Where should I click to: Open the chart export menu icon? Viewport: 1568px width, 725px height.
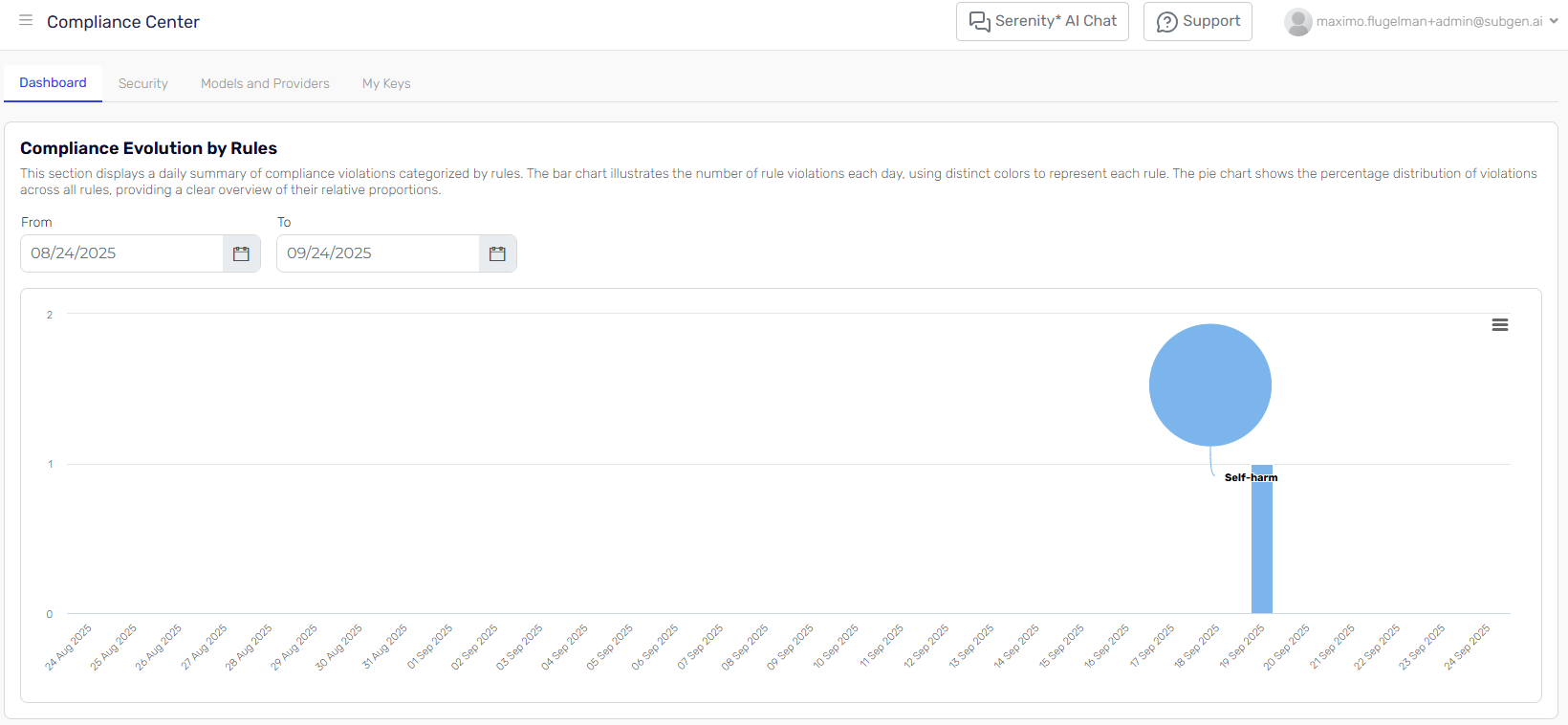(x=1499, y=325)
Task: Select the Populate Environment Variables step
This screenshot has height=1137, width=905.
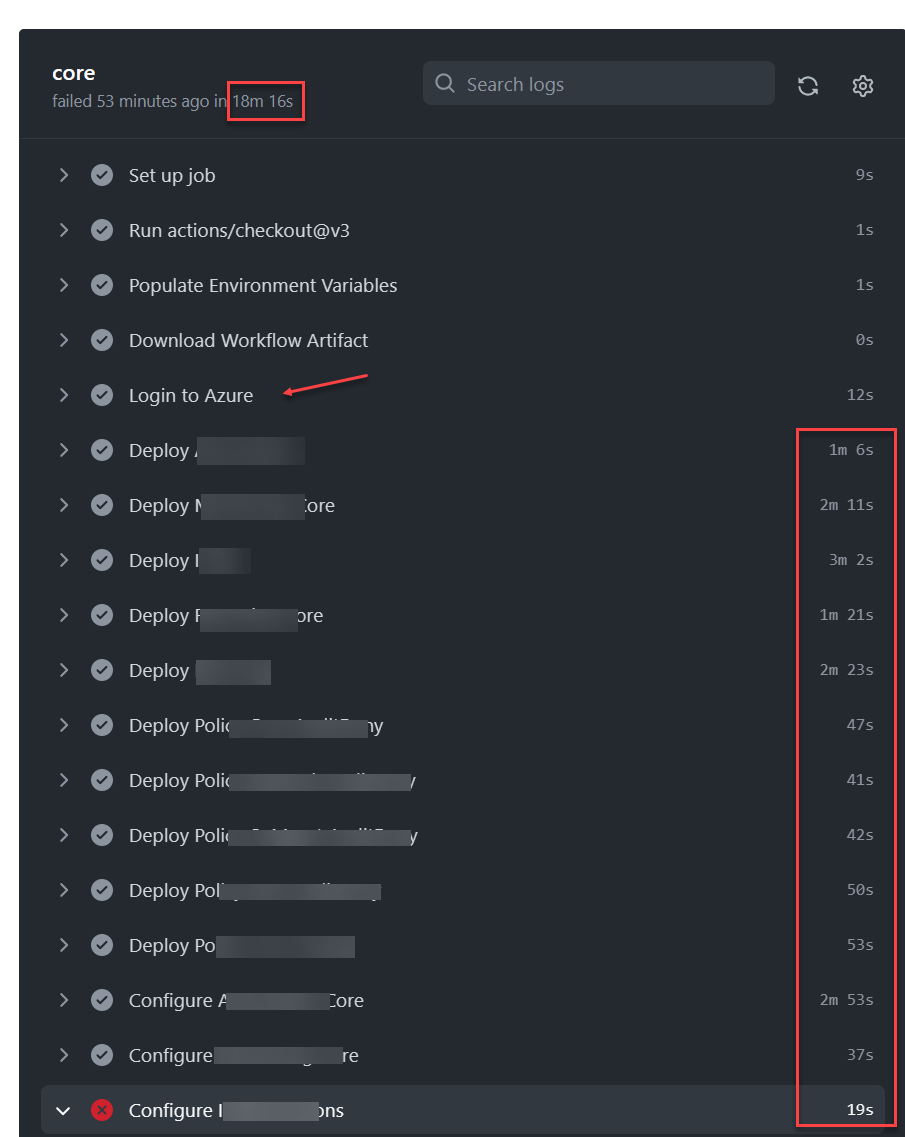Action: coord(262,284)
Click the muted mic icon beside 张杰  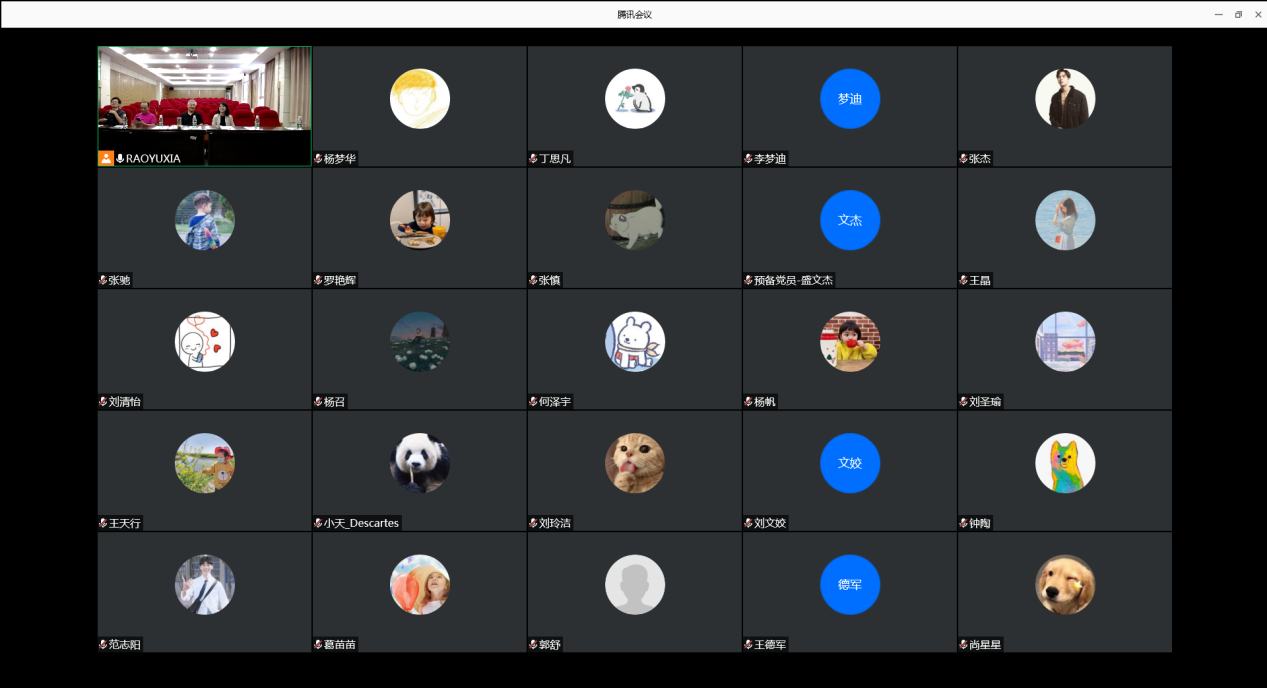point(963,158)
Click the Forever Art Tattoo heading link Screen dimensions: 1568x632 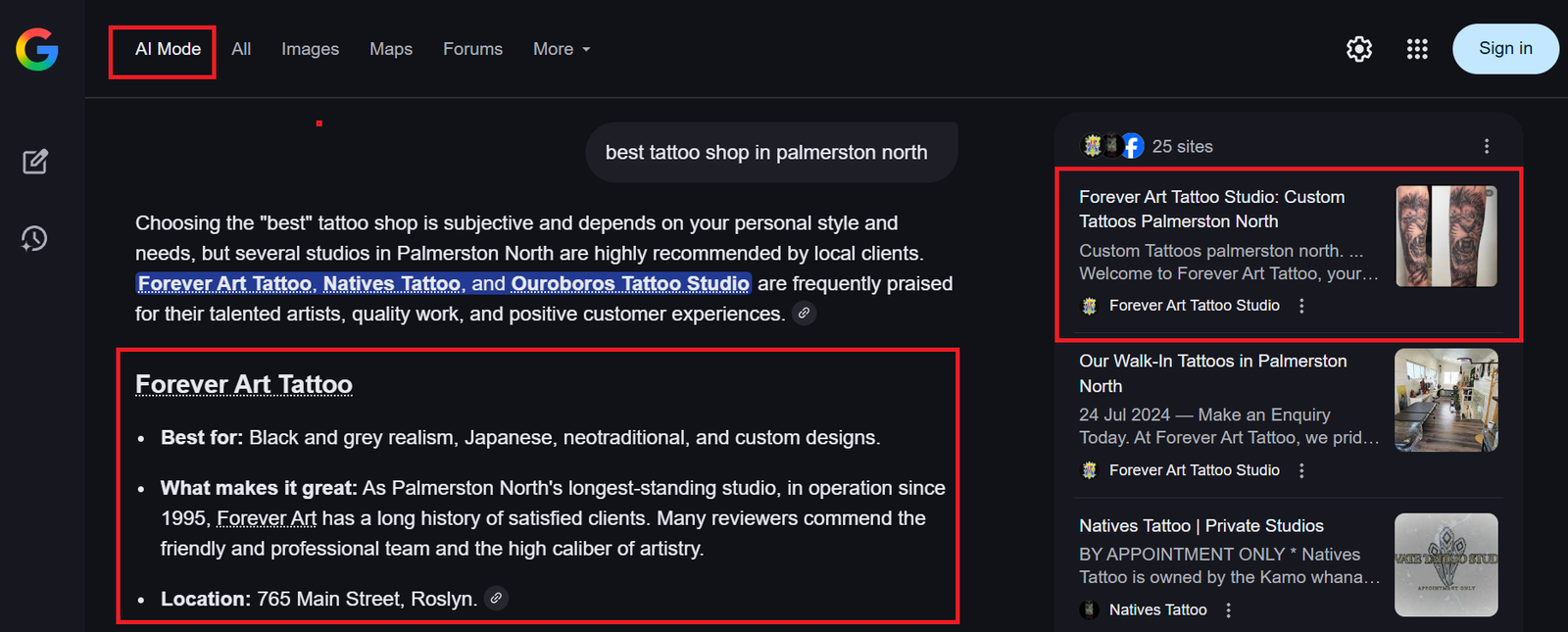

──────────

## WRITTEN INSTRUCTION
Collect each line from the rows above that contains the string "height", and copy every such line in full.

## ANSWER TO THE PROBLEM
Where should I click to: Open the chart export menu icon? Viewport: 1568px width, 725px height.
This screenshot has height=1137, width=905.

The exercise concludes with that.